Scale the rows from the line with "Bury (264, 569)" up to and including the line with "Altrincham tourism (233, 518)", and give only those. Copy each row with its request unchanged, and multiply both coordinates in its answer by 0.35, rounding to whole numbers with halves rounded up.

___ EXCERPTED RECORDS ___

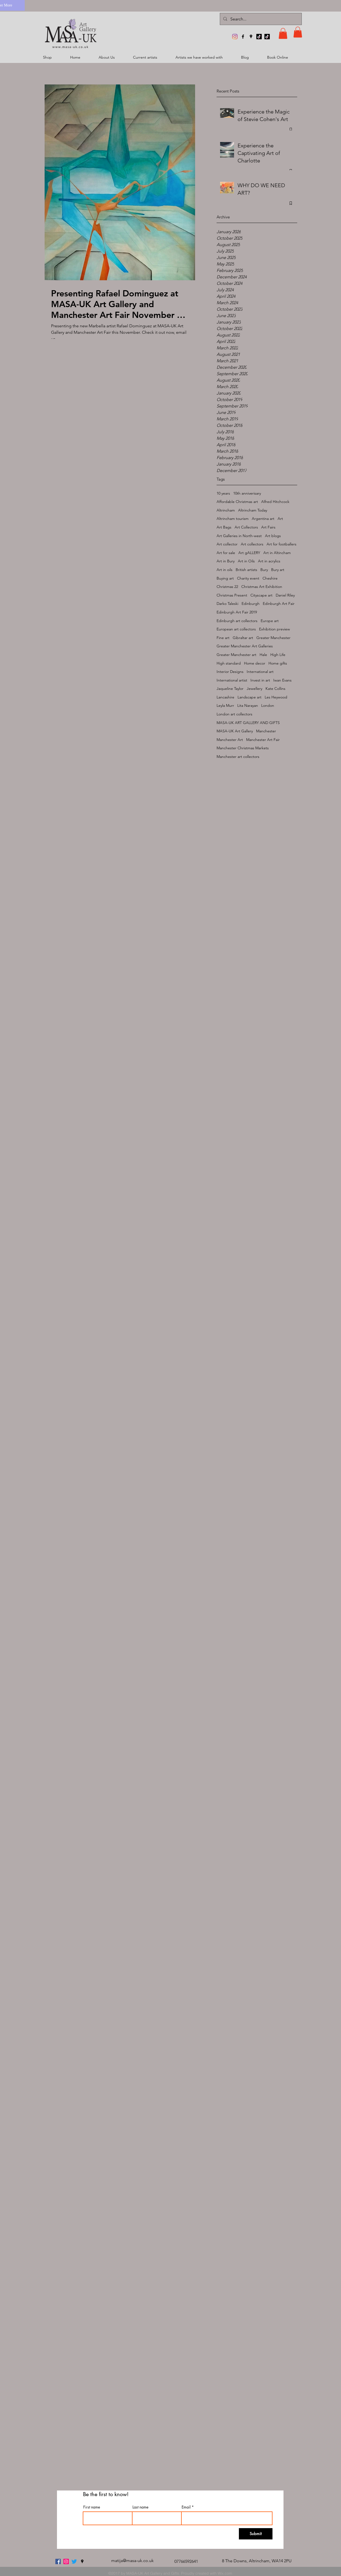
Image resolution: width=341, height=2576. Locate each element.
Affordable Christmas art (237, 501)
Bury (264, 569)
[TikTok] (259, 36)
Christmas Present (232, 595)
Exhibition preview (274, 629)
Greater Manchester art (236, 654)
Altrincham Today (252, 510)
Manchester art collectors (238, 756)
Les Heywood (276, 697)
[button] (283, 33)
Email (186, 2507)
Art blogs (273, 535)
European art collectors (236, 629)
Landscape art (249, 697)
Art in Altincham (277, 552)
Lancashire (225, 697)
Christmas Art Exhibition (261, 586)
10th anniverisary (247, 493)
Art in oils (224, 569)
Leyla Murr (225, 705)
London (267, 705)
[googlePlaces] (251, 36)
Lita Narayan (247, 705)
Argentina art (263, 518)
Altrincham (226, 510)
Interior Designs (230, 671)
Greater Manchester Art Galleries (245, 646)
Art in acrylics (269, 561)
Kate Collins (275, 688)
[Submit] (255, 2533)
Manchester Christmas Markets (243, 748)
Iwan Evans (282, 680)
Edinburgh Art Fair (279, 603)
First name (91, 2507)
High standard (229, 663)
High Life (277, 654)
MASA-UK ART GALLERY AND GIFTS (248, 722)
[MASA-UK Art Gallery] (235, 36)
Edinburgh (251, 603)
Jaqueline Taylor (230, 688)
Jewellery (254, 688)
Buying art (225, 578)
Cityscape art (261, 595)
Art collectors (252, 544)
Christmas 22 (227, 586)
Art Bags (224, 527)
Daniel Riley (285, 595)
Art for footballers (281, 544)
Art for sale (226, 552)
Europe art (270, 620)
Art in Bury (226, 561)
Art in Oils (246, 561)
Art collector (227, 544)
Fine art (223, 637)
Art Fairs (268, 527)
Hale (263, 654)
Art (280, 518)
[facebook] (243, 36)
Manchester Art (230, 739)
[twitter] (74, 2561)
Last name (140, 2507)
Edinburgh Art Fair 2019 (237, 612)
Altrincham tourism (233, 518)
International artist (232, 680)
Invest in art (260, 680)
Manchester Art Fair (263, 739)
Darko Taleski (227, 603)
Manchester (266, 731)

___

## SOLUTION TO THIS PROBLEM
Bury (92, 199)
[TikTok] (91, 13)
Christmas Present (81, 208)
Exhibition preview (96, 220)
Greater Manchester art (83, 229)
Altrincham Today (88, 179)
Manchester art collectors (83, 265)
Les Heywood (97, 244)
[button] (99, 12)
Email (65, 877)
Art blogs (96, 187)
European art collectors (83, 220)
Landscape art (87, 244)
Art in Altincham (97, 193)
Lancashire (79, 244)
Christmas Art Exhibition (91, 205)
10th anniverisary (86, 173)
Art in oils (78, 199)
Leyla Murr (79, 247)
London (93, 247)
[googlePlaces] (88, 13)
Lita Narayan (86, 247)
Argentina art (92, 181)
Altrincham (79, 179)
Interior Designs (81, 235)
Greater Manchester Art Galleries (86, 226)
Art in acrylics (94, 196)
Kate Collins (96, 241)
[Submit] (89, 887)
Manchester Christmas Markets (85, 262)
Iwan Evans (99, 238)
Edinburgh Art Fair (98, 211)
First name (32, 877)
High standard (80, 232)
High Life (97, 229)
MASA-UK ART GALLERY AND GIFTS (87, 253)
[MASA-UK Art Gallery] (82, 13)
Edinburgh (88, 211)
Jaqueline Taylor (81, 241)
Jewellery (89, 241)
Buying art (79, 202)
Cityscape art (91, 208)
Art collectors (88, 190)
Christmas 22 (79, 205)
Art Bags (78, 184)
Daniel Riley (100, 208)
Art for footballers (98, 190)
Art for sale (79, 193)
Europe art (95, 217)
Art in Bury (79, 196)
Art in Oils (86, 196)
Art collector (79, 190)
Fine art (78, 223)
Art Fairs (94, 184)
Hale (92, 229)
Art (98, 181)
[facebook] (85, 13)
Manchester Art (81, 259)
[twitter] (26, 896)
Last name (49, 877)
Edinburgh Art Fair 2019 (83, 214)
Altrincham tourism (82, 181)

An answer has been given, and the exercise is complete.